◆ Task to carry out ◆
The word "will" marks the lines to find; copy every such line from the data below.

────────────────────

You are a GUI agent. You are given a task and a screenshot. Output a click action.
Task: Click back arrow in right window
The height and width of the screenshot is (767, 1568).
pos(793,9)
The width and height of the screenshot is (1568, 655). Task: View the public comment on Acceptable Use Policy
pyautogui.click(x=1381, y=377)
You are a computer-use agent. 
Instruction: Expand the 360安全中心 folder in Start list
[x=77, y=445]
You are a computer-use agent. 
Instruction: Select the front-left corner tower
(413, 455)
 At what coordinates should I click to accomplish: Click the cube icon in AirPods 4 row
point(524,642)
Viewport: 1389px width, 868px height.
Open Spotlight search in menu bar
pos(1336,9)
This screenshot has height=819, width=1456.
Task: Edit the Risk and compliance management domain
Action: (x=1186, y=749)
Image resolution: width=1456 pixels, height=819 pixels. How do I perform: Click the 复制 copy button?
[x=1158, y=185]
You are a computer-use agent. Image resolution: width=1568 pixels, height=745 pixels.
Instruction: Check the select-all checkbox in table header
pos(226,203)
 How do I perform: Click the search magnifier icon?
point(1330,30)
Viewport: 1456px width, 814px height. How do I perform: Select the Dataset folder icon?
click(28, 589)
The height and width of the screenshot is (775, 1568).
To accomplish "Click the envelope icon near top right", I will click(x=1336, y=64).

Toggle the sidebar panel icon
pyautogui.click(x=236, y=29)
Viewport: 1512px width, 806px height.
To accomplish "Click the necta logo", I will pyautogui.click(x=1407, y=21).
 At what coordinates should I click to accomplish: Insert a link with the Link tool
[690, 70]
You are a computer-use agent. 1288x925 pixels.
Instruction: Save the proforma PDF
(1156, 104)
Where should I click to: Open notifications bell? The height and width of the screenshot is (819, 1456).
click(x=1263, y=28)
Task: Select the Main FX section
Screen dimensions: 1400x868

────────────────────

◆ Result of the exercise ◆
To accomplish "Click the envelope icon near top right", I will click(x=1336, y=64).
To accomplish "Click the necta logo", I will pyautogui.click(x=1407, y=21).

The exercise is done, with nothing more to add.